Entries taken from a collection
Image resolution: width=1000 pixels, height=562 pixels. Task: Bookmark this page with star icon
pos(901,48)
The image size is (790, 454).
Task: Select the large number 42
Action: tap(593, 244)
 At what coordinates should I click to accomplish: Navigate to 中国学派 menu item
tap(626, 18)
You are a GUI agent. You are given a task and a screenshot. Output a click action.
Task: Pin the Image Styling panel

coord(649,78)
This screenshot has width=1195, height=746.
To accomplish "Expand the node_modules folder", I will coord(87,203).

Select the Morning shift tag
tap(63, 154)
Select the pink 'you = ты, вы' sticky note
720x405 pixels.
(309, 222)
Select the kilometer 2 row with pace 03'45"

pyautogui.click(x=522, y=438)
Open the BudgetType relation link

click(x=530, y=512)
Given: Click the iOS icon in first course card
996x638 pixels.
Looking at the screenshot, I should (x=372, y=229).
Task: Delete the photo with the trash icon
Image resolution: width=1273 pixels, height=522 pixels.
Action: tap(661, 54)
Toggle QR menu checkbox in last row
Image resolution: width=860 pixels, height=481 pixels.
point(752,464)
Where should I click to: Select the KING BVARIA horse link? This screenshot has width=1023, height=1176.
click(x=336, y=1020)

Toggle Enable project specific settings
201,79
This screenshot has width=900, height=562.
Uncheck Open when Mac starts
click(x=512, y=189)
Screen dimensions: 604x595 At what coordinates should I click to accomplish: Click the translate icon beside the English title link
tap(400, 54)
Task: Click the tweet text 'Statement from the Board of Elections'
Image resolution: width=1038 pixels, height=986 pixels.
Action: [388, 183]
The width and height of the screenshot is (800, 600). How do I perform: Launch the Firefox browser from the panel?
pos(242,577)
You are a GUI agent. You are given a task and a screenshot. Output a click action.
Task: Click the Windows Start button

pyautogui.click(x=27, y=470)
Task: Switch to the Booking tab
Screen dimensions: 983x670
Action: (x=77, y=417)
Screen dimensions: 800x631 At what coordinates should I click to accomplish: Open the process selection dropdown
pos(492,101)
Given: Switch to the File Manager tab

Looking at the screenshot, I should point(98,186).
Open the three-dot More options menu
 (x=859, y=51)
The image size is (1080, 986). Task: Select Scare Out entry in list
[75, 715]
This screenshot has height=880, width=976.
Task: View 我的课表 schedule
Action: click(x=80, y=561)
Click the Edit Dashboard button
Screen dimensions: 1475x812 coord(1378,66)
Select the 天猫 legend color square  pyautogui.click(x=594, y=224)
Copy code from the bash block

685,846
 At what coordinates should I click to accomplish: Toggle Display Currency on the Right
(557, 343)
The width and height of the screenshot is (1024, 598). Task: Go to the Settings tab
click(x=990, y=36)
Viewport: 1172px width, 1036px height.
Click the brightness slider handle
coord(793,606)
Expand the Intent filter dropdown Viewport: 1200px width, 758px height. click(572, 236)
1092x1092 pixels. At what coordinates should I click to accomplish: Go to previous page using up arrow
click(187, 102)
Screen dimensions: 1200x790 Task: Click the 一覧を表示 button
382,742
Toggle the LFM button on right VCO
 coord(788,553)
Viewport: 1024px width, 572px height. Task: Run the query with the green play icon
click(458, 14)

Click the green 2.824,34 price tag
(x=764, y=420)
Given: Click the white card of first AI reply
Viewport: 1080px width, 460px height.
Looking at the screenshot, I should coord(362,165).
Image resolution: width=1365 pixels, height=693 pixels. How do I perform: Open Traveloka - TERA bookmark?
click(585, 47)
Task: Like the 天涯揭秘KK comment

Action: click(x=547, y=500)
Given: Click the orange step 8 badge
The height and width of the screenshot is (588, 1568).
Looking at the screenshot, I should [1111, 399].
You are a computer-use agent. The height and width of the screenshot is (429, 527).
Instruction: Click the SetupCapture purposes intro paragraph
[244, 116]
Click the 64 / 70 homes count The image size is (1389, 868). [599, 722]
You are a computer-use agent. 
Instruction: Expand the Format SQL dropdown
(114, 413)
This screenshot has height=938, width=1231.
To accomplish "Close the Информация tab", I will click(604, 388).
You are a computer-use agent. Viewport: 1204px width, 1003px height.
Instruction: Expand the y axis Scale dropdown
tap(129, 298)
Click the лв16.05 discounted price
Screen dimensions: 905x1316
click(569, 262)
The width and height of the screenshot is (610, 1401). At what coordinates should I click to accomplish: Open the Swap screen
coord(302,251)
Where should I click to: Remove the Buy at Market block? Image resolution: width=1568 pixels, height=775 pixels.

● Exercise prompt
Could you give the data above again, exact in every line?

● Answer box
Image resolution: width=1000 pixels, height=562 pixels. Task: Bookmark this page with star icon
pos(901,48)
The image size is (790, 454).
Task: Select the large number 42
Action: tap(593, 244)
 At what coordinates should I click to accomplish: Navigate to 中国学派 menu item
tap(626, 18)
You are a GUI agent. You are given a task and a screenshot. Output a click action.
Task: Pin the Image Styling panel

coord(649,78)
This screenshot has width=1195, height=746.
To accomplish "Expand the node_modules folder", I will coord(87,203).

Select the Morning shift tag
tap(63, 154)
Select the pink 'you = ты, вы' sticky note
720x405 pixels.
(309, 222)
Select the kilometer 2 row with pace 03'45"

pyautogui.click(x=522, y=438)
Open the BudgetType relation link

click(x=530, y=512)
Given: Click the iOS icon in first course card
996x638 pixels.
Looking at the screenshot, I should (x=372, y=229).
Task: Delete the photo with the trash icon
Image resolution: width=1273 pixels, height=522 pixels.
Action: tap(661, 54)
Toggle QR menu checkbox in last row
Image resolution: width=860 pixels, height=481 pixels.
point(752,464)
Where should I click to: Select the KING BVARIA horse link? This screenshot has width=1023, height=1176.
click(x=336, y=1020)

Toggle Enable project specific settings
201,79
This screenshot has width=900, height=562.
Uncheck Open when Mac starts
click(x=512, y=189)
Screen dimensions: 604x595 At what coordinates should I click to accomplish: Click the translate icon beside the English title link
tap(400, 54)
Task: Click the tweet text 'Statement from the Board of Elections'
Image resolution: width=1038 pixels, height=986 pixels.
Action: [388, 183]
The width and height of the screenshot is (800, 600). How do I perform: Launch the Firefox browser from the panel?
pos(242,577)
You are a GUI agent. You are given a task and a screenshot. Output a click action.
Task: Click the Windows Start button

pyautogui.click(x=27, y=470)
Task: Switch to the Booking tab
Screen dimensions: 983x670
Action: (x=77, y=417)
Screen dimensions: 800x631 At what coordinates should I click to accomplish: Open the process selection dropdown
pos(492,101)
Given: Switch to the File Manager tab

Looking at the screenshot, I should point(98,186).
Open the three-dot More options menu
 (x=859, y=51)
The image size is (1080, 986). Task: Select Scare Out entry in list
[75, 715]
This screenshot has height=880, width=976.
Task: View 我的课表 schedule
Action: click(x=80, y=561)
Click the Edit Dashboard button
Screen dimensions: 1475x812 coord(1378,66)
Select the 天猫 legend color square  pyautogui.click(x=594, y=224)
Copy code from the bash block

685,846
 At what coordinates should I click to accomplish: Toggle Display Currency on the Right
(557, 343)
The width and height of the screenshot is (1024, 598). Task: Go to the Settings tab
click(x=990, y=36)
Viewport: 1172px width, 1036px height.
Click the brightness slider handle
coord(793,606)
Expand the Intent filter dropdown Viewport: 1200px width, 758px height. click(572, 236)
1092x1092 pixels. At what coordinates should I click to accomplish: Go to previous page using up arrow
click(187, 102)
Screen dimensions: 1200x790 Task: Click the 一覧を表示 button
382,742
Toggle the LFM button on right VCO
 coord(788,553)
Viewport: 1024px width, 572px height. Task: Run the query with the green play icon
click(458, 14)

Click the green 2.824,34 price tag
(x=764, y=420)
Given: Click the white card of first AI reply
Viewport: 1080px width, 460px height.
Looking at the screenshot, I should coord(362,165).
Image resolution: width=1365 pixels, height=693 pixels. How do I perform: Open Traveloka - TERA bookmark?
click(585, 47)
Task: Like the 天涯揭秘KK comment

Action: click(x=547, y=500)
Given: Click the orange step 8 badge
The height and width of the screenshot is (588, 1568).
Looking at the screenshot, I should [1111, 399].
You are a computer-use agent. The height and width of the screenshot is (429, 527).
Instruction: Click the SetupCapture purposes intro paragraph
[244, 116]
Click the 64 / 70 homes count The image size is (1389, 868). [599, 722]
You are a computer-use agent. 
Instruction: Expand the Format SQL dropdown
(114, 413)
This screenshot has height=938, width=1231.
To accomplish "Close the Информация tab", I will click(604, 388).
You are a computer-use agent. Viewport: 1204px width, 1003px height.
Instruction: Expand the y axis Scale dropdown
tap(129, 298)
Click the лв16.05 discounted price
Screen dimensions: 905x1316
click(569, 262)
The width and height of the screenshot is (610, 1401). At what coordinates should I click to accomplish: Open the Swap screen
coord(302,251)
Where should I click to: Remove the Buy at Market block? Image resolution: width=1568 pixels, height=775 pixels.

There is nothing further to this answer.